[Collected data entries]
● ● ● ● ●
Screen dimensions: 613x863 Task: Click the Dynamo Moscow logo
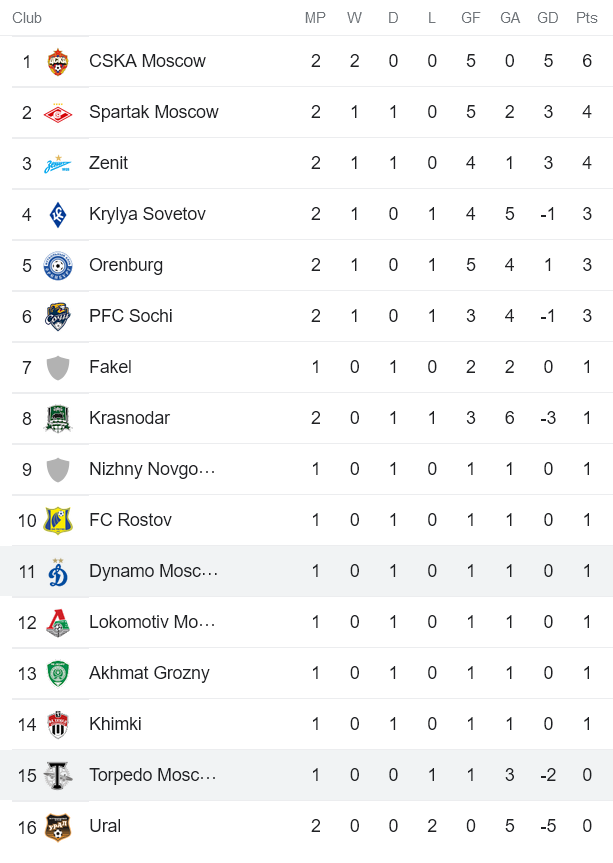(58, 572)
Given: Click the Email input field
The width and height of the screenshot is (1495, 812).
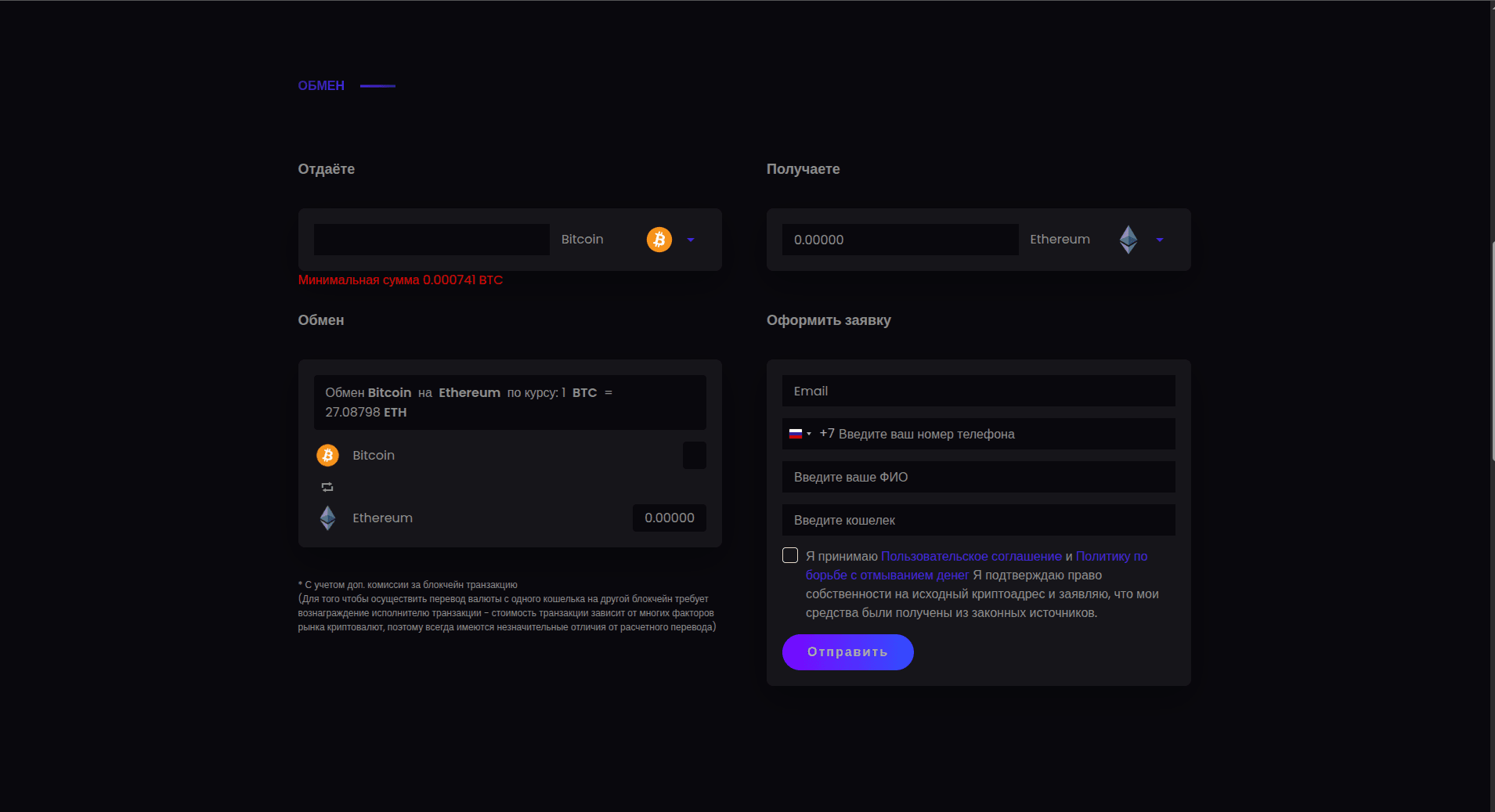Looking at the screenshot, I should [978, 391].
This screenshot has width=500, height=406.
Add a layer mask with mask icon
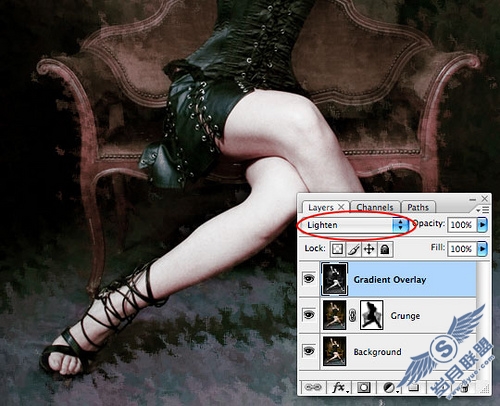coord(364,387)

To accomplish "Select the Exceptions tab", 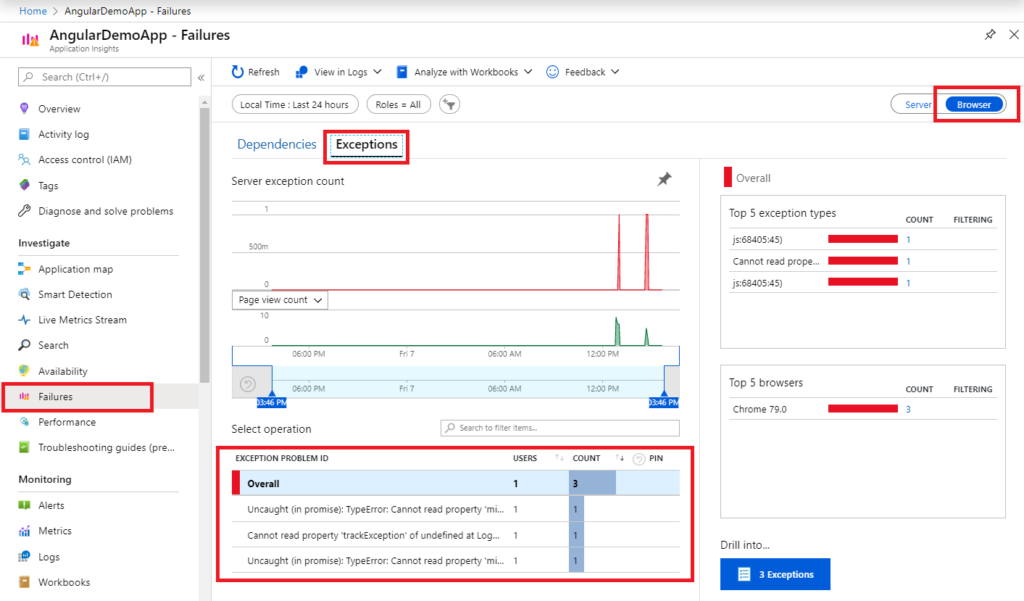I will click(366, 145).
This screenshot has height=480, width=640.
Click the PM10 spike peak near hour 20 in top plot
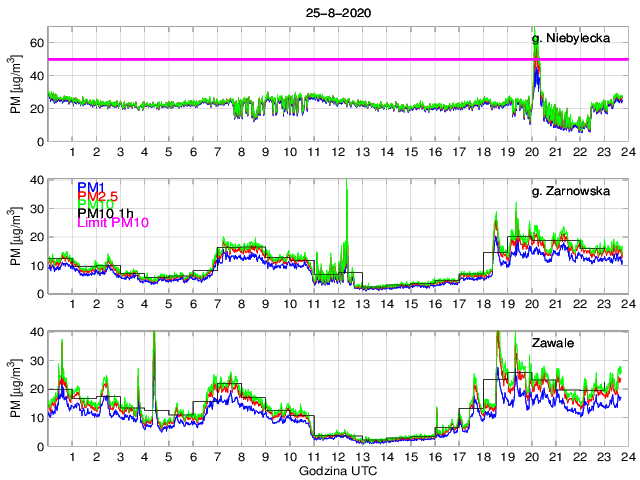pos(535,30)
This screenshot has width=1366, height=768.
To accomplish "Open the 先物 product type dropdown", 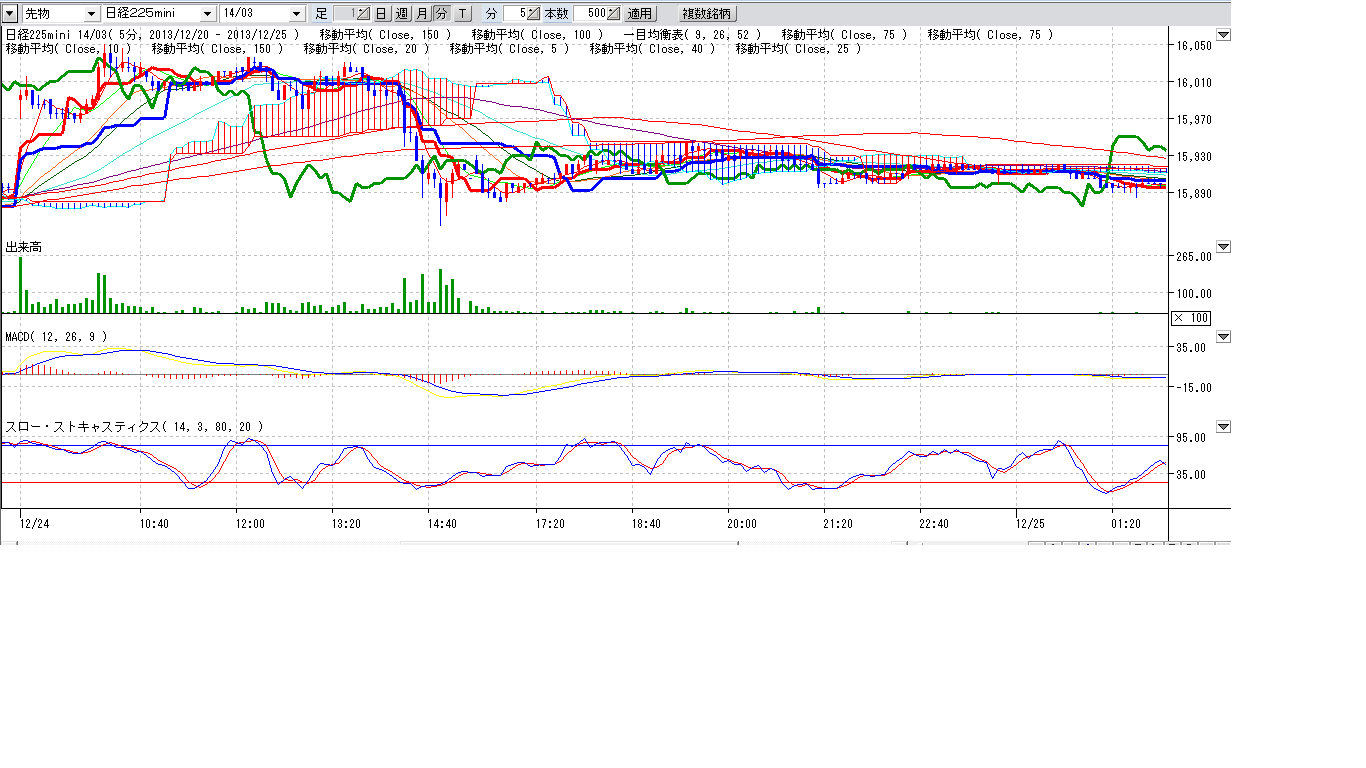I will click(x=91, y=14).
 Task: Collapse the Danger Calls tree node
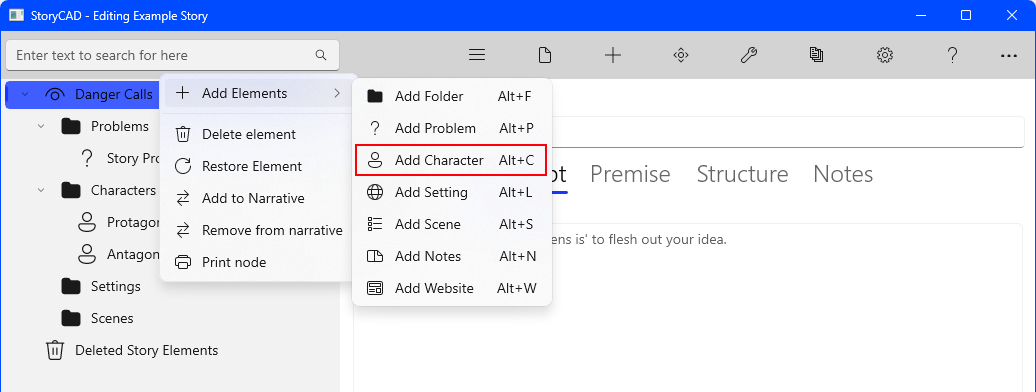pos(25,95)
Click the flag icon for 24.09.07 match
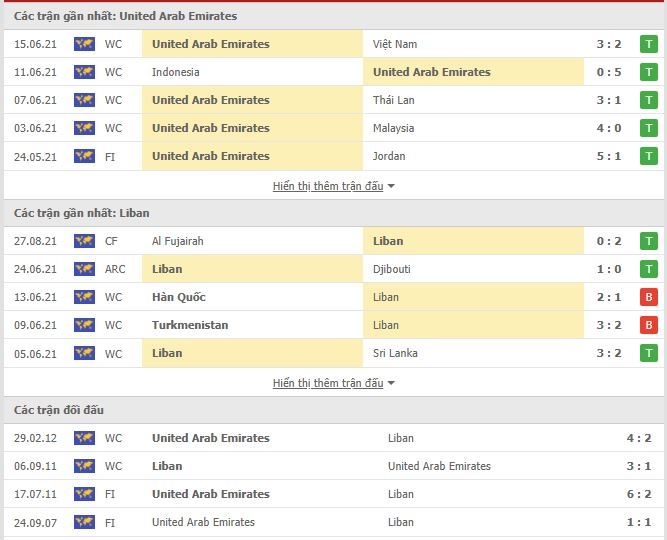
● ● ● ● ●
Go through the entries and copy each line holding the string "This".

This screenshot has width=500, height=406.
This screenshot has height=480, width=640.
This screenshot has width=1366, height=768.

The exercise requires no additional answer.